▶ TASK
A line qualifies if it holds the string "below". Copy every qualifying line from the records.

Stored data entries
"""

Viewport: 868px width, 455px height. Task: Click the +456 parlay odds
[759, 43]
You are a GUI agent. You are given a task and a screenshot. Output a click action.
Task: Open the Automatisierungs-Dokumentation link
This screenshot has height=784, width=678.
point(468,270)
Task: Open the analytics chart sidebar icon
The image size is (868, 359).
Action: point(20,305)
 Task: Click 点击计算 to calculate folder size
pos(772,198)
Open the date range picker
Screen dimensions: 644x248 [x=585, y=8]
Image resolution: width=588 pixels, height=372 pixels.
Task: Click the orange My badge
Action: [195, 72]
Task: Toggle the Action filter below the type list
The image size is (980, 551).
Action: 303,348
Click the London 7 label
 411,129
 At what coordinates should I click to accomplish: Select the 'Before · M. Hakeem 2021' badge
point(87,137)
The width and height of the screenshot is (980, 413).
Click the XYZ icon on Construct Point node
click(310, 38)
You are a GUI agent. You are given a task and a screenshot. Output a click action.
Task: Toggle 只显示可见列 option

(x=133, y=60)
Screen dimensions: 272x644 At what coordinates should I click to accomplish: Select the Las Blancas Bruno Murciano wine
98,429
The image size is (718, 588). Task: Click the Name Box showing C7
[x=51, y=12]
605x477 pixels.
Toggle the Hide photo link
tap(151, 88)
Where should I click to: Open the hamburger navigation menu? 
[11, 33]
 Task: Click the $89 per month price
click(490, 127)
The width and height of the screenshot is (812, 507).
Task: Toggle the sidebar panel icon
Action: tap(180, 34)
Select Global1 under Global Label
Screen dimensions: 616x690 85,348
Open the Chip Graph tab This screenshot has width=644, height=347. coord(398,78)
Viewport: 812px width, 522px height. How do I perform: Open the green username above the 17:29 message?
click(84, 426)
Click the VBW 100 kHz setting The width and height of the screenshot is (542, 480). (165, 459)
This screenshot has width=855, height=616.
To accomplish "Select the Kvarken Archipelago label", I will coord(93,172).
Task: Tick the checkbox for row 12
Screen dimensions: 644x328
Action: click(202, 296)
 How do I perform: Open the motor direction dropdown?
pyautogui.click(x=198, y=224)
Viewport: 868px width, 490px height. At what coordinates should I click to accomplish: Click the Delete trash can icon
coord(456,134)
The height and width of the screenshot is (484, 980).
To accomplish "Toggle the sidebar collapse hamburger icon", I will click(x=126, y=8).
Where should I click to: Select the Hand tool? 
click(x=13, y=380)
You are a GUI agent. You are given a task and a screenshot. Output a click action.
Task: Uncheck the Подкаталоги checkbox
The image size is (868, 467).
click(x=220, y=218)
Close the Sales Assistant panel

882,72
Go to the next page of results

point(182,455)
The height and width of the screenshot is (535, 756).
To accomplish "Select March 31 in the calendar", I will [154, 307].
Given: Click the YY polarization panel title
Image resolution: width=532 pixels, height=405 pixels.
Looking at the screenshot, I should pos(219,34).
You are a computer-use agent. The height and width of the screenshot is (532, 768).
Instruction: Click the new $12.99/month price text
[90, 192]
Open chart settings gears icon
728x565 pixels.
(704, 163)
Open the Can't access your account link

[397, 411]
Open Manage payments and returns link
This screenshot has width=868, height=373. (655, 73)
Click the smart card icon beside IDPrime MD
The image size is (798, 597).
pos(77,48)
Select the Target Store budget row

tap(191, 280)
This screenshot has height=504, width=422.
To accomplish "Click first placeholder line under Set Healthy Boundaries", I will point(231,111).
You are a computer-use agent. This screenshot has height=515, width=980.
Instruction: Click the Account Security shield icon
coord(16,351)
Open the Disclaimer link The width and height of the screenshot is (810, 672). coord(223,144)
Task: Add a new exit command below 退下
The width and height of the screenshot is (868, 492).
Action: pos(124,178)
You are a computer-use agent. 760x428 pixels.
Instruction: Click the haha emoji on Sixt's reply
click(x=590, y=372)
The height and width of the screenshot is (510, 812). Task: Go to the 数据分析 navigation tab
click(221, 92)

"""

▶ WRITTEN SOLUTION
Task: Toggle the Action filter below the type list
Task: Add a new exit command below 退下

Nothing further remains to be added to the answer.